§ **WHAT NEEDS TO BE DONE**: Only one portion of the data is to be written out: from the line bearing "This screenshot has width=825, height=523." through the line bearing "1920x895 pixels.". Write it exactly as it appears.

(Source data)
━━━━━━━━━━━━━━━━━━━━

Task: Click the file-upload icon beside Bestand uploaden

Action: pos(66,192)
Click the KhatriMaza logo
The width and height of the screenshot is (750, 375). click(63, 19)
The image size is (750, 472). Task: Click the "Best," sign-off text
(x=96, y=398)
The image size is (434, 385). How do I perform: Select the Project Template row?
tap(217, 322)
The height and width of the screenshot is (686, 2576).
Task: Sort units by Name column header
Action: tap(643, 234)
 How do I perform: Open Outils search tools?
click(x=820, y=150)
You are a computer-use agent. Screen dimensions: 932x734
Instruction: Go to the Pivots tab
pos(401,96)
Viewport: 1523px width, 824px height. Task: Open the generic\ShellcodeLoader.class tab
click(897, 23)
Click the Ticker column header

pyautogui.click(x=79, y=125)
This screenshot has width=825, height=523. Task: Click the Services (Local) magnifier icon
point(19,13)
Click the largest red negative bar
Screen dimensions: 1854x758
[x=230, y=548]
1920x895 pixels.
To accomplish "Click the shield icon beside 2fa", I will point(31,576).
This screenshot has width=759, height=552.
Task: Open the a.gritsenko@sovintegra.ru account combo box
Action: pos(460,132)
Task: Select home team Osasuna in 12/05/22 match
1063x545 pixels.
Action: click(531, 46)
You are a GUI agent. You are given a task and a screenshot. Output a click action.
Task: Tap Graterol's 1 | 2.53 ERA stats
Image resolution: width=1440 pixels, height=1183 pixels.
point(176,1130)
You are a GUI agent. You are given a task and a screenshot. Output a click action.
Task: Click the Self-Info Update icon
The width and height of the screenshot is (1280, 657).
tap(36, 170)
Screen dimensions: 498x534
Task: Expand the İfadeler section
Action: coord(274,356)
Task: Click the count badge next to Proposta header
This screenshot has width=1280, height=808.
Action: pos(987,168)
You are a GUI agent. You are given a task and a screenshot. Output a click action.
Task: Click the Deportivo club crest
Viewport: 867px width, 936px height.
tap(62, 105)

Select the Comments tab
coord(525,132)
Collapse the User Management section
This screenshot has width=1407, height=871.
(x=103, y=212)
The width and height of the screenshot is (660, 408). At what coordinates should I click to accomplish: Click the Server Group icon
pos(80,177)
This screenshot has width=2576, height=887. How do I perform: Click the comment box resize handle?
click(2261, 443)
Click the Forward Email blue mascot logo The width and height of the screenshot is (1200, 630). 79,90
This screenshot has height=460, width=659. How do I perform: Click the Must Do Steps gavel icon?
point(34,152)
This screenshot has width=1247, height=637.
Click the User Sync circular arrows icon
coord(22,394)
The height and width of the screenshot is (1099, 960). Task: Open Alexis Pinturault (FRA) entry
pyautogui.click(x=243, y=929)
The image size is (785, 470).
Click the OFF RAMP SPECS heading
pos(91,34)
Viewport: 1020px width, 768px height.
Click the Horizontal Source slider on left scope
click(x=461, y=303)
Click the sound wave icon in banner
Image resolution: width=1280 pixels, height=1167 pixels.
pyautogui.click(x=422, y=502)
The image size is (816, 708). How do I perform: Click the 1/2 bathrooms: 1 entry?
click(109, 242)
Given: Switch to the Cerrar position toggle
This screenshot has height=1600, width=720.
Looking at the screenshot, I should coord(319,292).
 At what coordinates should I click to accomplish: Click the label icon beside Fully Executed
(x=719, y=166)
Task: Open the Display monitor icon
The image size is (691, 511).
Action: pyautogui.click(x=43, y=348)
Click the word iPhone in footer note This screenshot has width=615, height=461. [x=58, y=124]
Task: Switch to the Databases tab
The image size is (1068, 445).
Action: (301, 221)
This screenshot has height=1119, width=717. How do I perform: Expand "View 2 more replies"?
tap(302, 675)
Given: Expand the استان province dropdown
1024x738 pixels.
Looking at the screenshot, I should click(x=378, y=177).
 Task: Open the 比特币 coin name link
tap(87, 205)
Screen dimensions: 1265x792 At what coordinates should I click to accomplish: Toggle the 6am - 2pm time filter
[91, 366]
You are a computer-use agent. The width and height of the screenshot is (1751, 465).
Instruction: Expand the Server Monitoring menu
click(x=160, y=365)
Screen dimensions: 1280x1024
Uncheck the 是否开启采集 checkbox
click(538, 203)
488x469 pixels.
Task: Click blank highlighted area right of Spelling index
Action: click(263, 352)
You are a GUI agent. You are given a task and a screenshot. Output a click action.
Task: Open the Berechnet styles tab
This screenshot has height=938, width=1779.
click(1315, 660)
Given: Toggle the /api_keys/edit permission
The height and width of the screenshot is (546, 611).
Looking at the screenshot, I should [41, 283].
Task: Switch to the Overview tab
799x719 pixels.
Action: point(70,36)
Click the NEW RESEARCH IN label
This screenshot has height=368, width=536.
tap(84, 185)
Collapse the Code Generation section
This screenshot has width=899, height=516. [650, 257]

━━━━━━━━━━━━━━━━━━━━

§ **COMPLETED TASK**:
This screenshot has width=825, height=523. Task: Click the Services (Local) magnifier icon
point(19,13)
Click the largest red negative bar
Screen dimensions: 1854x758
[x=230, y=548]
1920x895 pixels.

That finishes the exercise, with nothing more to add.